No fechamento, o petróleo WTI para abril, negociado na New York Mercantile Exchange (Nymex), recuou 1,02% (US$ 0,68), cotado a US$ 65,63 por barril. O Brent para maio, por sua vez, caiu 0,75% (US$ 0,53), a US$ 70,58 o barril na Intercontinental Exchange de Londres (ICE).
O vice-ministro de Relações Exteriores do Irã, Majid Takht-Ravanchi, afirmou que o país está "pronto para chegar a um acordo o mais rápido possível" com os EUA e fará "tudo o que for necessário para que isso aconteça", segundo a agência de notícias Isna.
Segundo análise do Commerzbank, "a maior parte do recente aumento de preço se deve a um prêmio de risco crescente.
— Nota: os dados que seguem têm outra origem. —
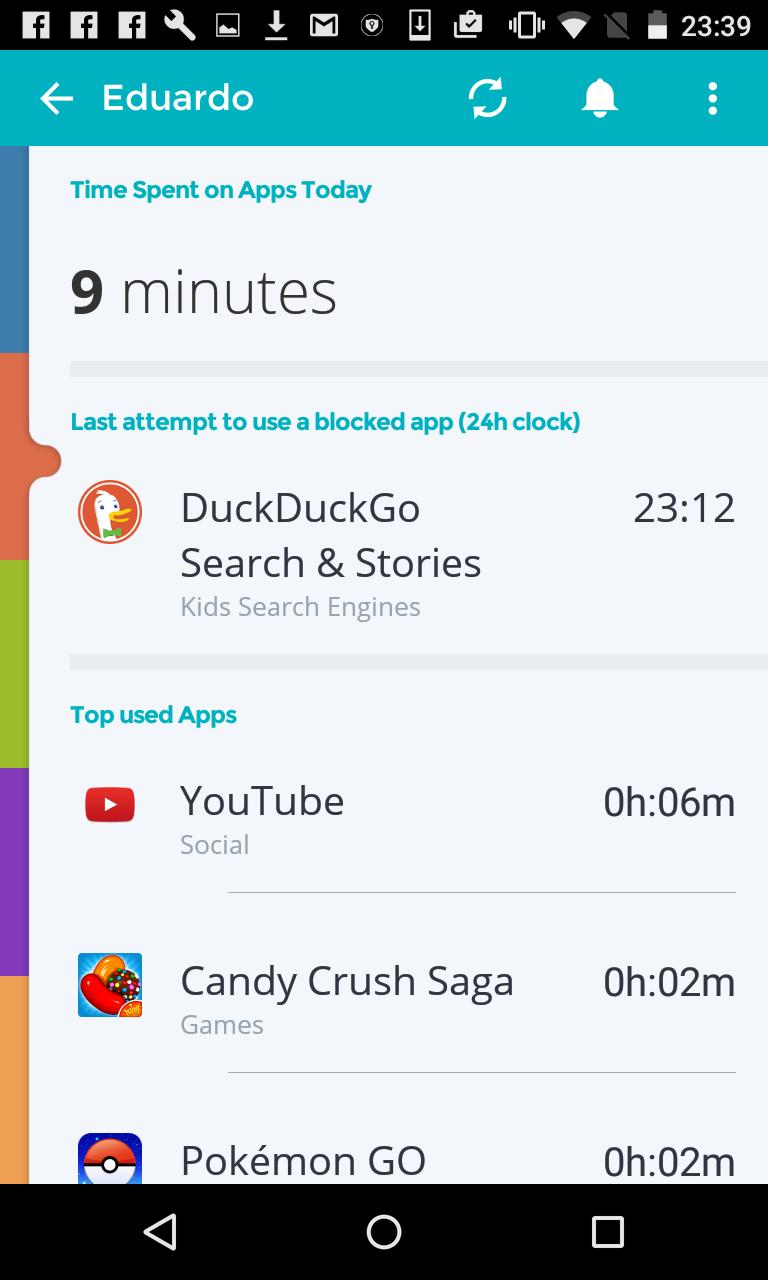Viewport: 768px width, 1280px height.
Task: Tap the YouTube app icon
Action: click(x=110, y=804)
O preço está bem acima do justo do petróleo, o que poderia ser explicado apenas por fatores fundamentais. Os spreads temporais da curva a termo do Brent, ou seja, os diferenciais de preço para os vários vencimentos dos contratos, também aumentaram consideravelmente".
Na última sexta-feira, era necessário pagar um prêmio de US$ 3,5 pelo petróleo com entrega em um mês em relação ao contrato com entrega em sete meses. Em comparação com contratos para entrega em 12 meses, o prêmio superou US$ 5. A última vez que os spreads de prazo foram mais elevados foi em junho de 2025, durante a guerra de 12 dias entre Israel e Irã, que culminou com um ataque dos EUA a instalações nucleares iranianas.
Em meio ao conflito, a Transneft, monopólio russo de oleodutos, reduziu a entrada de petróleo bruto em seu sistema em cerca de 250 mil barris por dia, segundo fontes ouvidas pela Reuters. A medida ocorreu após um ataque com drones ucranianos à estação de bombeamento de Kaleykino provocar um incêndio. O local abastece o oleoduto Druzhba, responsável por transportar petróleo bruto de Moscou para o Leste europeu.